Please copy every line with the string "icon" from the entries below.

Exercise data:

§ §

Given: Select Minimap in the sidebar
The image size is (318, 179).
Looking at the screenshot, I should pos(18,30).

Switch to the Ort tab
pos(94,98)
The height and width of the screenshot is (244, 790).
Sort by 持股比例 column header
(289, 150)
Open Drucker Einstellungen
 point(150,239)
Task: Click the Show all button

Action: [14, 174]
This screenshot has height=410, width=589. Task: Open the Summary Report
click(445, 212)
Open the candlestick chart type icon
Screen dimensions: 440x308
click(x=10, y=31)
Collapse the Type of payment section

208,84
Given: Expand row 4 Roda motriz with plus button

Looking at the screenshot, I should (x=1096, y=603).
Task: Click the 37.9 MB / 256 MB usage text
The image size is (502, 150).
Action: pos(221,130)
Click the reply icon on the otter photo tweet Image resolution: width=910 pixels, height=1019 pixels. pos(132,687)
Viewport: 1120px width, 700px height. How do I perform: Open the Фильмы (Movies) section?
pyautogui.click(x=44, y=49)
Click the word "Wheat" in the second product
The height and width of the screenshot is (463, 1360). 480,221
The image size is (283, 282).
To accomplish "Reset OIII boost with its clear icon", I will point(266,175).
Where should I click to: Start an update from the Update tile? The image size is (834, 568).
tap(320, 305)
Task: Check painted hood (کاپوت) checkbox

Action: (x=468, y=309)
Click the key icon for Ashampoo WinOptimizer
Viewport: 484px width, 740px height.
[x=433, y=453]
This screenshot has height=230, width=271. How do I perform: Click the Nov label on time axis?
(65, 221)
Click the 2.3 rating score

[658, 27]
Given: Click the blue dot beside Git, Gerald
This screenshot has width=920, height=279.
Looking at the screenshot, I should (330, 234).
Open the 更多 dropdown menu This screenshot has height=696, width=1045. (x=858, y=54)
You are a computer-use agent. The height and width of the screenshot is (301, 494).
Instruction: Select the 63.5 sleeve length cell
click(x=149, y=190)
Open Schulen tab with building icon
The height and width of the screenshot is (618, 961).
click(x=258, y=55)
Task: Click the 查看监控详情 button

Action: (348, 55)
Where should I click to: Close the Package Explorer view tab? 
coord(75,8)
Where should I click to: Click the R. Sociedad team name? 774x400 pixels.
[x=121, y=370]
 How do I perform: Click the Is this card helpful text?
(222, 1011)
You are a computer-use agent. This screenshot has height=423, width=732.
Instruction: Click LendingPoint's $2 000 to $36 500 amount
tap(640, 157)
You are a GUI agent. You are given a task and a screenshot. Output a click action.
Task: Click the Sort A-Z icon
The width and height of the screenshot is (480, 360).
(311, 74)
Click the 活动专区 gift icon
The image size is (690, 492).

§ §

Response to the exercise:
Open the candlestick chart type icon
Click the reply icon on the otter photo tweet Image resolution: width=910 pixels, height=1019 pixels. pos(132,687)
To accomplish "Reset OIII boost with its clear icon", I will point(266,175).
Click the key icon for Ashampoo WinOptimizer
Open Schulen tab with building icon
Task: Click the Sort A-Z icon
Click the 活动专区 gift icon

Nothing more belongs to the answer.